Sementara itu, pada akhir 1950 BFI telah menjelma menjadi perusahaan milik negara di bawah Kementerian Penerangan RI. Padahal, kantor berita gambar bergerak itu dibentuk atas inisiatif bekas karyawan lembaga perfilman Jepang, Nippon Eiga Sha, dalam sebuah perebutan yang cukup menegangkan. Saat itu, R.M. Soetarto, yang sejak tahun 1930-an terkenal sebagai juru foto dan sineas di Surakarta, terpaksa menodongkan pistol ke kepala pemimpinnya yang berkebangsaan Jepang. Nasib BFI pada tahun-tahun setelah penyerahan kedaulatan pun tak jauh berbeda dari Antara. Gudang penyimpanan film PFN mengalami dua kali kebakaran besar. Beberapa tahun lalu, R.M. Soetarto menulis bahwa, kecuali beberapa duplikat yang pernah mereka kirim ke luar negeri, kemungkinan besar arsip-arsip film BFI di Indonesia ”sudah tidak ada lagi atau hancur”.
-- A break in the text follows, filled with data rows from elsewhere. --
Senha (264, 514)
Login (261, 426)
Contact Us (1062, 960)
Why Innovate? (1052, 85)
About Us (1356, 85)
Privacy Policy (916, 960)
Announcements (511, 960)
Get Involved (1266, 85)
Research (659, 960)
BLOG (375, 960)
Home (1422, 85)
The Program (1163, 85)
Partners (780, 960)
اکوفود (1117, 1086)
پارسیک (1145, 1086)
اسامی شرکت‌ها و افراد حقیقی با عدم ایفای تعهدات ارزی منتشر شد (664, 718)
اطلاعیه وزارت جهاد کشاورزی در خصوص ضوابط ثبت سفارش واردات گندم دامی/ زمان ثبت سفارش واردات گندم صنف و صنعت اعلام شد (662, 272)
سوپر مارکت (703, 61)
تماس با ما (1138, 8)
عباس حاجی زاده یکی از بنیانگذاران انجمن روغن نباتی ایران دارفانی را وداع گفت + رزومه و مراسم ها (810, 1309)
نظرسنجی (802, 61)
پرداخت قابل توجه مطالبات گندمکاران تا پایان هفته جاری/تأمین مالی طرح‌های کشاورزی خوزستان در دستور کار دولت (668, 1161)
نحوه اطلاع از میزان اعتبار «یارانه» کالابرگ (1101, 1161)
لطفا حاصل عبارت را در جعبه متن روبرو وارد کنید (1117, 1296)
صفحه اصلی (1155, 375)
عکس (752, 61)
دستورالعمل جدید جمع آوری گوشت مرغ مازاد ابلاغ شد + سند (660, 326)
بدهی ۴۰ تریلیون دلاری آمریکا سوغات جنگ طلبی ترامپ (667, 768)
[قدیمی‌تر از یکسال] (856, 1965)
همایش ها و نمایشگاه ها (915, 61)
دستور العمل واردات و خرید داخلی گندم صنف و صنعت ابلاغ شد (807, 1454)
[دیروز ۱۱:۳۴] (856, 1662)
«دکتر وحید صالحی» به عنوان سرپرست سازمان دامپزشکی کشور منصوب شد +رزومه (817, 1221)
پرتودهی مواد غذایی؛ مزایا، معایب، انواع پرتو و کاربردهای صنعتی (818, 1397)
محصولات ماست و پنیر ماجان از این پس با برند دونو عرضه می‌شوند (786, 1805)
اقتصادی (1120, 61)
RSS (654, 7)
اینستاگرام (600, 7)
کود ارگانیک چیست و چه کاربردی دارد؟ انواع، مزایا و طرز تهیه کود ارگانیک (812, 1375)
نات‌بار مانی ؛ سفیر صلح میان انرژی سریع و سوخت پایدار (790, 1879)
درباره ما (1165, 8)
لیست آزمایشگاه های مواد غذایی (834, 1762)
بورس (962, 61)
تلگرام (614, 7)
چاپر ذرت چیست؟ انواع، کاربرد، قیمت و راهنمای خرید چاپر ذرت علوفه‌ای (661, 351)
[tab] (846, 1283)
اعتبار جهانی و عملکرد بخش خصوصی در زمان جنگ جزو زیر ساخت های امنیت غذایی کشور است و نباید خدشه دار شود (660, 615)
Maka, Ipphos menjadi satu-satunya dari tiga serangkai itu yang berhasil bertahan, bahkan hingga hari ini. Dari sekian ratus ribu negatif dalam koleksinya, sebagian besar masih utuh dan dalam keadaan baik. Ini fakta yang mencengangkan sebetulnya. Apalagi mengingat bahwa dari sejak pendiriannya tanggal 2 Oktober 1946 sampai sekarang, Ipphos tetap mempertahankan identitasnya sebagai kantor berita swasta yang independen. Dalam hal ini mereka mengambil kebijakan yang berseberangan dengan Antara dan BFI, yang sedari awal kemerdekaan langsung memutuskan untuk berlindung di bawah pemerintah RI. Demikian pula ketika Antara dan BFI memindahkan hampir semua personel dan peralatannya untuk mengikuti pemerintah RI yang hijrah dari Jakarta, Ipphos pun membuka sebuah kantor di Yogyakarta tapi tetap mempertahankan kantornya di Molenvliet Oost 30 (kini Jalan Hayam Wuruk).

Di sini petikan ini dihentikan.